Cargo.toml                         # Virtual workspace root

openinfer-server/                  # Product package: CLI, vLLM frontend, benchmarks
├── src/main.rs                    # CLI + vLLM/OpenAI server startup
├── src/vllm_frontend.rs           # vLLM engine-core bridge into a generic EngineHandle
├── src/server_engine.rs           # Model detection and shared server helpers
├── src/scheduler.rs               # Compatibility re-export of core engine request/event types
├── src/ops.rs                     # Compatibility re-export of shared GPU ops
├── src/ops/tests.rs               # Server package operator coverage tests
├── src/tensor.rs                  # Re-export of openinfer-kernels tensor types
├── src/sampler.rs                 # Temperature, top-k, top-p sampling
└── src/logging.rs                 # Runtime logging setup

openinfer-core/                    # Shared runtime API for model crates
├── src/engine.rs                  # EngineHandle, GenerateRequest, TokenEvent
├── src/kv_pool.rs                 # Paged KV pool and request state
├── src/ops.rs                     # Shared op wrappers over openinfer-kernels
└── src/weight_loader.rs           # Safetensors helpers shared by model crates

openinfer-kernels/                 # Shared GPU kernel/runtime crate
├── KERNELS.md                     # LLM routing index for model op -> wrapper -> FFI -> source
├── src/                           # GPU tensor types, FFI, paged KV layout, Rust ops
├── csrc/                          # Hand-written CUDA / FlashInfer C++ wrappers
└── tools/triton/                  # Triton AOT kernels (build-time compiled)
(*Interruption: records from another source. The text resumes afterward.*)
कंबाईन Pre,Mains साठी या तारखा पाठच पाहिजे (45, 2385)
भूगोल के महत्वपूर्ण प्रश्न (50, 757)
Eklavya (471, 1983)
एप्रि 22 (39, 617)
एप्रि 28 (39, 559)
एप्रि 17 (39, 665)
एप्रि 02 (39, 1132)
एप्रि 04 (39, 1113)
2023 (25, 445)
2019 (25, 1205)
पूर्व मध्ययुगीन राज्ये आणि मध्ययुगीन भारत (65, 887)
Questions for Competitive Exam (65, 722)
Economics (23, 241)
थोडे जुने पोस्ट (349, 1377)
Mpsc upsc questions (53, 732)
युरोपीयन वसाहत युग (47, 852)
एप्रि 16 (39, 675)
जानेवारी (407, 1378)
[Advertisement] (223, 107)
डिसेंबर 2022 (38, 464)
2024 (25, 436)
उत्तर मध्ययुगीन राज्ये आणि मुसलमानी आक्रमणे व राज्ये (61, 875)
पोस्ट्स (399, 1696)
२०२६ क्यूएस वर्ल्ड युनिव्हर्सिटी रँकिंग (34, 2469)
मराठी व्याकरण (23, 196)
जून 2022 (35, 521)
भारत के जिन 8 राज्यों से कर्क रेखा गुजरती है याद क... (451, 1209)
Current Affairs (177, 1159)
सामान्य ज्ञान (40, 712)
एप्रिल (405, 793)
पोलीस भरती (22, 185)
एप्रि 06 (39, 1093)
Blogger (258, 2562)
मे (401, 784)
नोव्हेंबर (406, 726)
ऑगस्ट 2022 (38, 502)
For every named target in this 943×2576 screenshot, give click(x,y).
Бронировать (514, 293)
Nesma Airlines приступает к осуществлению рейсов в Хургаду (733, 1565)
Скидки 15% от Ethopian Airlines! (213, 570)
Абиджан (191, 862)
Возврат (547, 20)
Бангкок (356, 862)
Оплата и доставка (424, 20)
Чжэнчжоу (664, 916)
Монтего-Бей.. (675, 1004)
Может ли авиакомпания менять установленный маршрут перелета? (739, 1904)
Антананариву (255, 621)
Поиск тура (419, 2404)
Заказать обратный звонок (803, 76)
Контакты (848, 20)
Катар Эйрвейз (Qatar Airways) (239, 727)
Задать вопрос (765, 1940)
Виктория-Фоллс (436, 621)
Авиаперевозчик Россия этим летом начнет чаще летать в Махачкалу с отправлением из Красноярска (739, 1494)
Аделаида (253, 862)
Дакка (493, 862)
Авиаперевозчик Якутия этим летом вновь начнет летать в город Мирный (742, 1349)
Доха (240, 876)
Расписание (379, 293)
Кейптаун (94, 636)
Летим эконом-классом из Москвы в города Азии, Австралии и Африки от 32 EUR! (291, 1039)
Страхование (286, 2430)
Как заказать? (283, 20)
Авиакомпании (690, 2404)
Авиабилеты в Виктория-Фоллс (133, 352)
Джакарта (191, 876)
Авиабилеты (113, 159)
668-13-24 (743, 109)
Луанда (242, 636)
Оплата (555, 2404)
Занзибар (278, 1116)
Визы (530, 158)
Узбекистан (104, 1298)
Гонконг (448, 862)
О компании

openinfer-qwen3-4b/                # Qwen3-4B model-owned engine crate
├── src/                           # Config, weights, prefill/decode/unified, scheduler/executor
├── tests/                         # Qwen3 HF logits gate and integration coverage
├── benches/                       # Qwen3 model-level benchmarks
└── src/kernel_plan.rs             # Model DAG phase -> kernel routing index

openinfer-qwen35-4b/               # Qwen3.5-4B model-owned engine crate
├── src/                           # Config, weights, prefill/decode/unified, recurrent state, scheduler
├── tests/                         # Qwen3.5 HF logits gate and scheduler integration
└── benches/                       # Qwen3.5 recurrent/norm operator benchmarks

Apache-2.0 — see LICENSE and NOTICE. Components ported from NVIDIA Dynamo (the kvbm/ crates) retain their original Apache-2.0 headers; see NOTICE_DYNAMO.